Directions for this task:
Read through the records. Copy each line that has the word "will".

*** Opening Supplied data ***

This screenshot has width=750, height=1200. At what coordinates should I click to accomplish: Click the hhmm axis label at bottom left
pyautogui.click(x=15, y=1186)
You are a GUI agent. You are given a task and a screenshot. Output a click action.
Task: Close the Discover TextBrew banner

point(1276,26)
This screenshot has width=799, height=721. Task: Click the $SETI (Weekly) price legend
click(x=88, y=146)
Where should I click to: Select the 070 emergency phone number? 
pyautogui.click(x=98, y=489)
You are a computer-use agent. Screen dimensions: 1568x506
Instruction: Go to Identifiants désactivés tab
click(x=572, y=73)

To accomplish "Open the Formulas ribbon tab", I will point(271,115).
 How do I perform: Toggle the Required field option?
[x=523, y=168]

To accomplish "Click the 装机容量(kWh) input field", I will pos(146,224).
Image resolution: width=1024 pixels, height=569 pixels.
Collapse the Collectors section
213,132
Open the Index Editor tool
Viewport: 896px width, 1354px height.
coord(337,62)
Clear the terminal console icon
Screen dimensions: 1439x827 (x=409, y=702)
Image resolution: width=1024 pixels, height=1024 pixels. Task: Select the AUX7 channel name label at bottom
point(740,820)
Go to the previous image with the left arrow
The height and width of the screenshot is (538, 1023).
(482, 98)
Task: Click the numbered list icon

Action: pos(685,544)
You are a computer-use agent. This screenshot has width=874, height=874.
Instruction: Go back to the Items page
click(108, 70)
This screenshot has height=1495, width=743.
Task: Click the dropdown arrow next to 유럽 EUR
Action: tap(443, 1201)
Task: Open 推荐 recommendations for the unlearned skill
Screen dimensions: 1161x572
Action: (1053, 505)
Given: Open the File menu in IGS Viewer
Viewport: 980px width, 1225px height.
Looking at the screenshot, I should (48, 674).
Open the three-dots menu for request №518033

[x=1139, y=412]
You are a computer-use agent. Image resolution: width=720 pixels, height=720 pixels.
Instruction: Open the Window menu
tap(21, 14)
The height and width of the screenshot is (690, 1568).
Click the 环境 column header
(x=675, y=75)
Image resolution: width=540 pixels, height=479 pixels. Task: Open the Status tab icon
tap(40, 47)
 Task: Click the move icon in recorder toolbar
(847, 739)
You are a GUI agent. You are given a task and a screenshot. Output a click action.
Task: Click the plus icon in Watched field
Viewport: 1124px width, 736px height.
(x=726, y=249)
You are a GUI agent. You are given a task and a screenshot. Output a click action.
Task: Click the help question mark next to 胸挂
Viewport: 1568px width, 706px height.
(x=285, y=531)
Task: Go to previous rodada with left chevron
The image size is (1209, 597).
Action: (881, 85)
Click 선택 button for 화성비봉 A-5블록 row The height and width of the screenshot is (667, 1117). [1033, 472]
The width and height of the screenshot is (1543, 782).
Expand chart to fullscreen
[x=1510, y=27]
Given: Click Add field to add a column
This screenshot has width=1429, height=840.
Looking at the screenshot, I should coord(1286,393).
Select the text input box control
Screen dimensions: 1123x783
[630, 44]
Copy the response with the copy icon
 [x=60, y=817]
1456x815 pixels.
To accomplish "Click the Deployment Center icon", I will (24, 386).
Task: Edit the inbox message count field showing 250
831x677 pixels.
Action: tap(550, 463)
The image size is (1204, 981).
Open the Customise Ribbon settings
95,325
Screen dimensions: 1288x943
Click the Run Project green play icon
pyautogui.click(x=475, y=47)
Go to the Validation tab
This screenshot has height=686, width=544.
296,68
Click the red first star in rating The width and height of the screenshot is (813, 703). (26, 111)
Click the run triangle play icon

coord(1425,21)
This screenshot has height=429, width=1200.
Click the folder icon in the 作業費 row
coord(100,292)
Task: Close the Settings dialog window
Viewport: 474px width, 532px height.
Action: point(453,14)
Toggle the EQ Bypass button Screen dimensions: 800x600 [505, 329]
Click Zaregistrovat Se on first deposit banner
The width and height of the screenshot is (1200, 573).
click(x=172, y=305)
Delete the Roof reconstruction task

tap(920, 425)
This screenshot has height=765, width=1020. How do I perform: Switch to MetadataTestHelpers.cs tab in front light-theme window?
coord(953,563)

*** Closing Supplied data ***

Solution below:
To accomplish "Open the Formulas ribbon tab", I will point(271,115).
To accomplish "Click the 装机容量(kWh) input field", I will pos(146,224).
To accomplish "Click the Deployment Center icon", I will (24, 386).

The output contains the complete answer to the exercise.